Structuring Prompts for Cache Hits

Cache hits require the cached prefix to be byte-identical across requests. Best practices:
  • Put static content first (system prompt, reference docs, tool definitions).
  • Keep cached content identical across requests (no timestamps, request IDs, or dynamic inserts).
  • Put dynamic content after the cache boundary (typically the final user message).

TTL and Invalidation

Supported TTL values:
  • "5m" (5 minutes)
  • "1h" (1 hour)
Behavior:
  • On a cache hit, the TTL timer resets.
  • If a cache entry is not referenced again before its TTL expires, it expires.
  • Any change to the cached prefix (even a single character) results in a cache miss and a new cache creation.

Usage Fields (How To Verify Cache Hits)

When caching is active, responses include cache-related usage fields:
  • cache_creation_input_tokens: tokens written to cache on this request
  • cache_read_input_tokens: tokens read from cache on this request (cache hit when > 0)
  • prompt_tokens_details.cached_tokens: OpenAI-style cached token count
Example (cache hit):
{
  "usage": {
    "cache_creation_input_tokens": 0,
    "cache_read_input_tokens": 4269,
    "prompt_tokens_details": { "cached_tokens": 4269 }
  }
}
For streaming requests, the final SSE chunk includes the same usage fields when usage is included.

Limitations and Caveats

  • Prompt caching is only supported on Claude models.
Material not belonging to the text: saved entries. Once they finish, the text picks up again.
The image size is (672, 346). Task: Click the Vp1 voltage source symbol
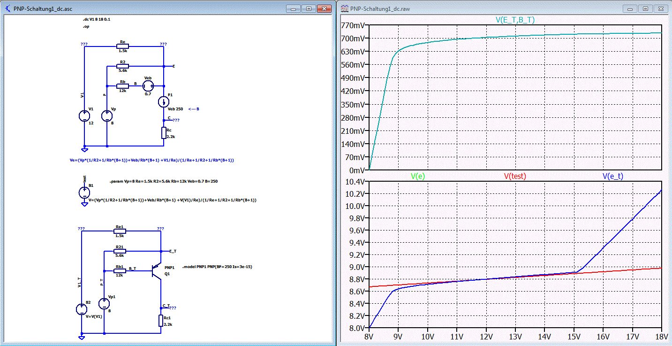104,303
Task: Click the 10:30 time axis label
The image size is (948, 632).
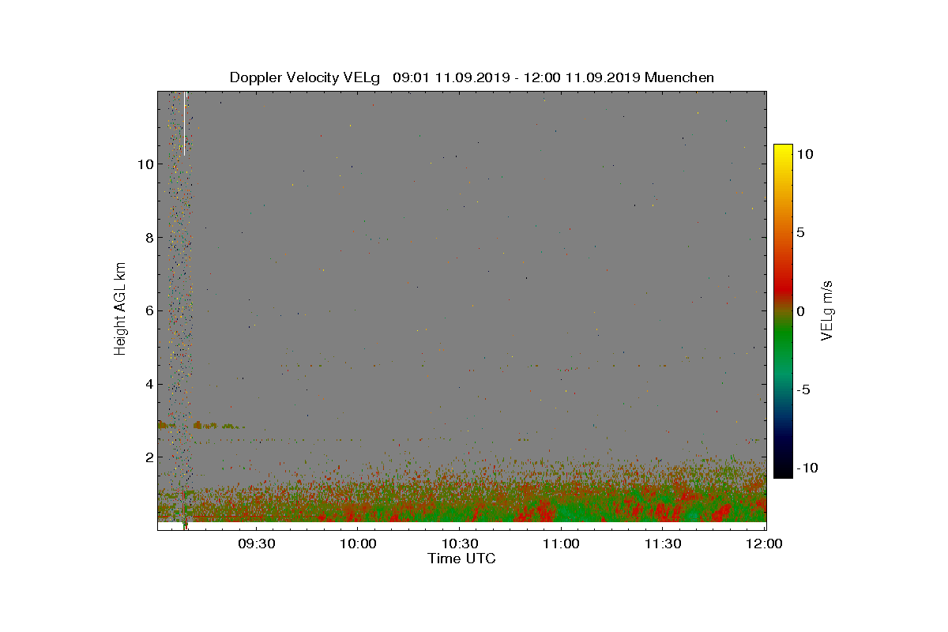Action: (460, 544)
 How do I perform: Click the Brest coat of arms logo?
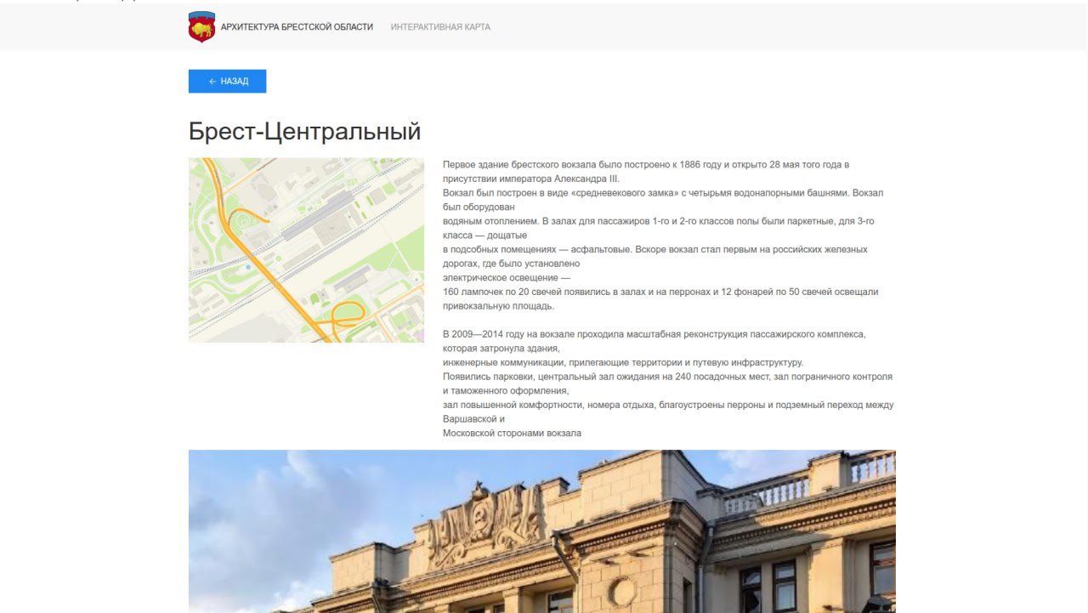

Other models ignore caching helpers/markers.
  • A maximum of 4 cache breakpoints (cache_control) are supported per request.
  • Some models may report prompt_tokens differently across generations; use cache_creation_input_tokens and cache_read_input_tokens for the authoritative cached token counts.
  • On cache hits, it is normal to sometimes see a small non-zero cache_creation_input_tokens value (small per-request overhead). It does not necessarily mean a cache miss.
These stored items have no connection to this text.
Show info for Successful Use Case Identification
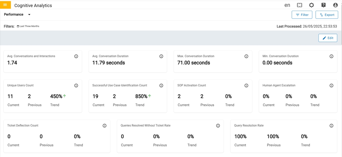Image resolution: width=342 pixels, height=157 pixels. point(161,85)
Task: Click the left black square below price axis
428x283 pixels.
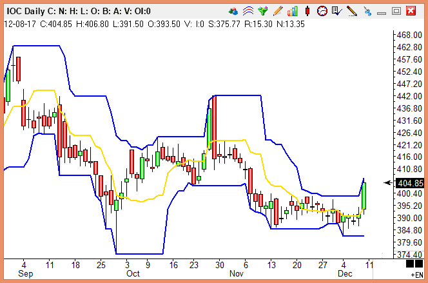Action: (x=410, y=264)
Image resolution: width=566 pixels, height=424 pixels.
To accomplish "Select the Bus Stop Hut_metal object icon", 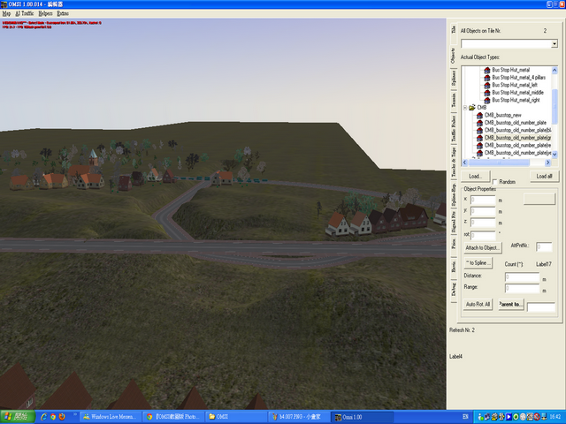I will (x=487, y=70).
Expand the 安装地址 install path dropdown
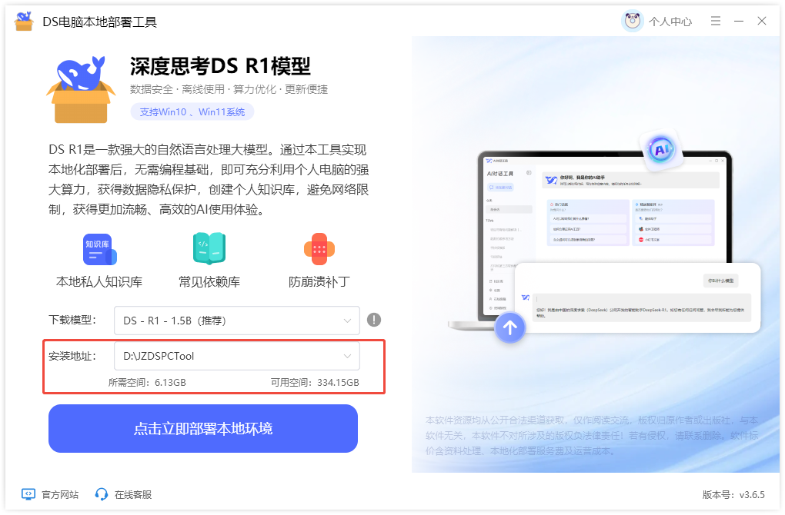The height and width of the screenshot is (515, 785). tap(237, 356)
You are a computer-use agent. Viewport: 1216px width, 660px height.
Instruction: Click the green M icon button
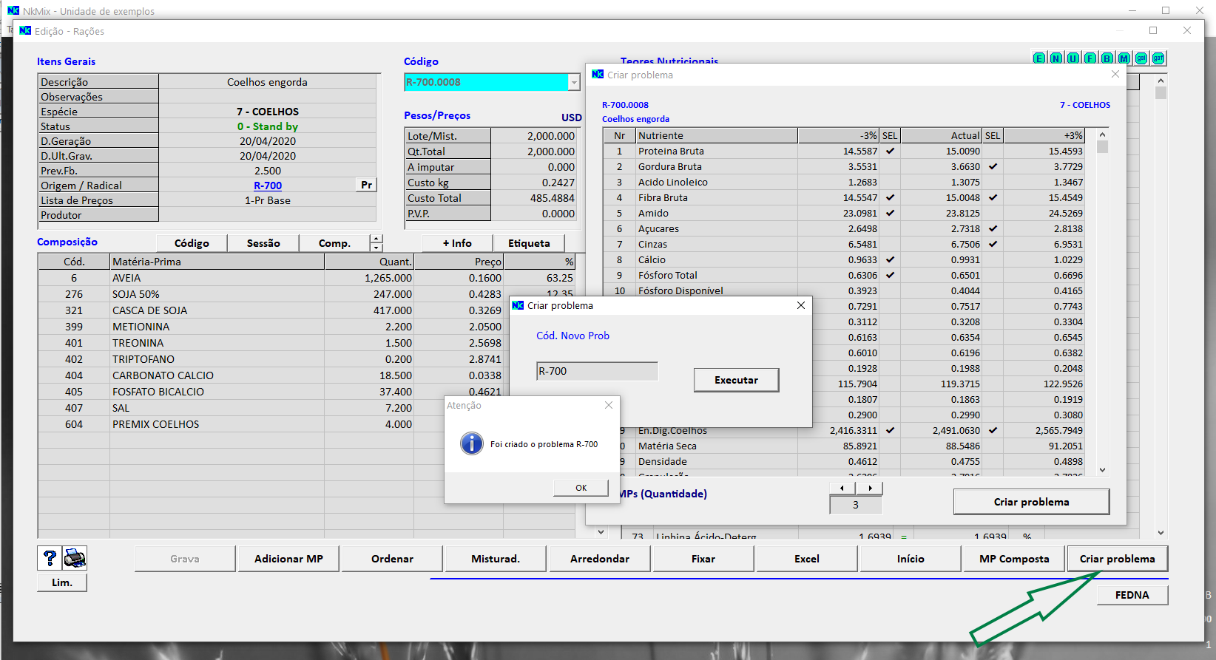click(x=1124, y=58)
Cache Consistency with stickyProvider

If a later request is routed differently, it can miss the cache even if the prefix is identical. If cache consistency is more important than availability, set:
{
  "prompt_caching": { "enabled": true, "ttl": "5m", "stickyProvider": true }
}
Behavior:
  • stickyProvider: false (default): the request may succeed even if routing changes, but you might rebuild caches.
  • stickyProvider: true: if a fallback would be required, the request returns 503 instead.